Tasks –
**A.** Return the rows below verbatim, starting with the line that contains "Select the person" and going on through the line that contains "tap(405, 250)".
**B.** Carry the post on thermodynamic and information entropy forward from where it stops.

Excerpted text –

****

Thermodynamic and Information Entropy

Erasmus00 · 12-20-2007

I was going to post this on Craig's thread of a similar title, but realized that I could drag the thread off of its purpose. The purpose of my thread is to demonstrate that information/thermodynamic aren't just analogous but actually the same thing (i.e. information carries thermodynamic entropy). This line of reasoning owes everything to Charlie Bennett.

Note: I always work in units where temperature is measured in energy units, which means boltzmann's constant is 1. This means my entropy is dimensionless. I apologize if its confusing, but its what I'm used to.

Lets examine the following simple device (courtesy of Leo Szilard): A molecule is is trapped in a chamber with a shutter in the middle,and moveable pistons at each end.

Now, imagine that we quickly close the shutter (the particle is either on the left, or right sound).

We now have a machine that can measure which side the particle is on (left or right), and pushes the other movable piston all the way closed. Pushing this piston closed takes no work, as there is no particle there to offer resistance.

Next, we open the shutter, allowing the particle to expand the piston isothermally. This lets us extract some useful work, as follows (p is pressure, V is volume)

$dW = p dV$
$W = \int_{V_i}^{V_f} \frac{NT}{V}dV$
$W = NT \ln \frac{V_f}{V_i}$

In the second line, we used PV=NT to replace pressure with volume to do our integral. Its isothermal, so temperature is constant.

****

Records for processing –
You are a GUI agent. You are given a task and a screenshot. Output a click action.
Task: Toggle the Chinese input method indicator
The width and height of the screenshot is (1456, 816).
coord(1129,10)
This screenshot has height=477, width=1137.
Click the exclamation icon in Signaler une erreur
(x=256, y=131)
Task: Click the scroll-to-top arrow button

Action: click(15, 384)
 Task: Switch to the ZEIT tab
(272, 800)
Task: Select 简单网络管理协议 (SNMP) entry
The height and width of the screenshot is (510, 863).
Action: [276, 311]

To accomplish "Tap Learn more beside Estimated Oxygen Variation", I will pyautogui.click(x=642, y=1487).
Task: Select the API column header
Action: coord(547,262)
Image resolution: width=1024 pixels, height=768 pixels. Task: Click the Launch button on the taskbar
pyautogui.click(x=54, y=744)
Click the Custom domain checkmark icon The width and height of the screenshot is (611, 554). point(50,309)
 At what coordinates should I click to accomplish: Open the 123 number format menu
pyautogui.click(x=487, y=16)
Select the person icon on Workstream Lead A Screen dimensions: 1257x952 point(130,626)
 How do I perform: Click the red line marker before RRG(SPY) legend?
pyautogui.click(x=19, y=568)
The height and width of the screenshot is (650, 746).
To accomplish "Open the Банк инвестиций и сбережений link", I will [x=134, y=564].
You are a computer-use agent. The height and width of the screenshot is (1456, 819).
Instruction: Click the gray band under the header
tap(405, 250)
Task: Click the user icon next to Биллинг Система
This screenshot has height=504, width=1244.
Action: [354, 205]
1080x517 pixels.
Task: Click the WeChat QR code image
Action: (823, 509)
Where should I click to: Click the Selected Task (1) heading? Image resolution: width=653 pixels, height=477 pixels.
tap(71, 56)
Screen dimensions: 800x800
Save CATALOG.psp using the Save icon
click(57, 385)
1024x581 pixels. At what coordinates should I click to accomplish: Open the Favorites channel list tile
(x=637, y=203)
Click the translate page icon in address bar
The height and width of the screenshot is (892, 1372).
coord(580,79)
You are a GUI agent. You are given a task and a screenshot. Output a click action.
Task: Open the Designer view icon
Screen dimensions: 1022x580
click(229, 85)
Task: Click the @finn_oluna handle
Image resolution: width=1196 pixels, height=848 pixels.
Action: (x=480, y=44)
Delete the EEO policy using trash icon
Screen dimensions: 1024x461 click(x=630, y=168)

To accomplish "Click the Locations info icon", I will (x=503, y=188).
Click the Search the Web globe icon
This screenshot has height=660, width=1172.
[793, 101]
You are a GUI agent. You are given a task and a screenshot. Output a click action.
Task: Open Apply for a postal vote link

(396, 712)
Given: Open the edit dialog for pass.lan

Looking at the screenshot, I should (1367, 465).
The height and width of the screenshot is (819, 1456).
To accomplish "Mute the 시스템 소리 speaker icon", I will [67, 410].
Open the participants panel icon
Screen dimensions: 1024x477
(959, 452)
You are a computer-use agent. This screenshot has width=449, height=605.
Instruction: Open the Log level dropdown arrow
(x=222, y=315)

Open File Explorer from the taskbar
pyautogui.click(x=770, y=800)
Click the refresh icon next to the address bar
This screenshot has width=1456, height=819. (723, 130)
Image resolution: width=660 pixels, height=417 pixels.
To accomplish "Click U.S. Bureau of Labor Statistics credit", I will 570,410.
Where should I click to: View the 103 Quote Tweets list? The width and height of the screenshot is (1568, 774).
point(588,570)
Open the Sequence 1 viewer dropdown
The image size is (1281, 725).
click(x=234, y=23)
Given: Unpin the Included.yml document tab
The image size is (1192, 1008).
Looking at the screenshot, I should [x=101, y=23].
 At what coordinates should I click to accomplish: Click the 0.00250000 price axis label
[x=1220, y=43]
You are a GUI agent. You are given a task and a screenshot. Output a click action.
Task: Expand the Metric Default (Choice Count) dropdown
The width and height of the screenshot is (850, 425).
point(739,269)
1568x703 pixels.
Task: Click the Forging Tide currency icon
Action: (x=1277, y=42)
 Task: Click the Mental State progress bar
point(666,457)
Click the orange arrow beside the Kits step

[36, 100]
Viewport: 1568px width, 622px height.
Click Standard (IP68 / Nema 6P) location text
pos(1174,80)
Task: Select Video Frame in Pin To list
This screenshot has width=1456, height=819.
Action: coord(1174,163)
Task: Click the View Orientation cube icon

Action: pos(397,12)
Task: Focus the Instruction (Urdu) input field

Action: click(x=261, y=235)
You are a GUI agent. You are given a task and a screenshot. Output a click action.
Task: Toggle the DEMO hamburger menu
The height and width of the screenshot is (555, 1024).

****

Task-by-task answers –
**A.**
Select the person icon on Workstream Lead A Screen dimensions: 1257x952 point(130,626)
 How do I perform: Click the red line marker before RRG(SPY) legend?
pyautogui.click(x=19, y=568)
The height and width of the screenshot is (650, 746).
To accomplish "Open the Банк инвестиций и сбережений link", I will [x=134, y=564].
You are a computer-use agent. The height and width of the screenshot is (1456, 819).
Instruction: Click the gray band under the header
tap(405, 250)

**B.**
So, in our case, $W = T\ln 2$ . Now, we can close the shutter and start all over again. However, since we have extracted useful work from our engine, its entropy must have changed. Using the thermodynamic formula $\Delta S = \frac{\Delta Q}{T}$ we see that our entropy has actually dropped by $\ln 2$ , but nothing else has changed! How can we save the second law, which tells us total entropy always must increase?

The answer lies in the following- we measured whether the particle was in the left or right side, and we had to store this information somewhere. At best, this information can be stored in 1 bit of information, which Shannon would tell us has information entropy $\ln 2$ . So the second law is saved because information entropy equals thermodynamic entropy!

In any physical situation, we have to store bits in a storage medium, which is limited. So we can't extract useful work forever, eventually we have to wipe the harddrive- and this will take an input energy! Bare minimum, it will take the energy we just harvested from our engine.

edit: minor edits, for (hopefully) clarity
-Will

modest · 12-20-2007

Quote:

Originally Posted by Erasmus00

Using the thermodynamic formula $Delta S = frac{Delta Q}{T}$ we see that our entropy has actually dropped by $ln 2$ , but nothing else has changed! How can we save the second law, which tells us total entropy always must increase?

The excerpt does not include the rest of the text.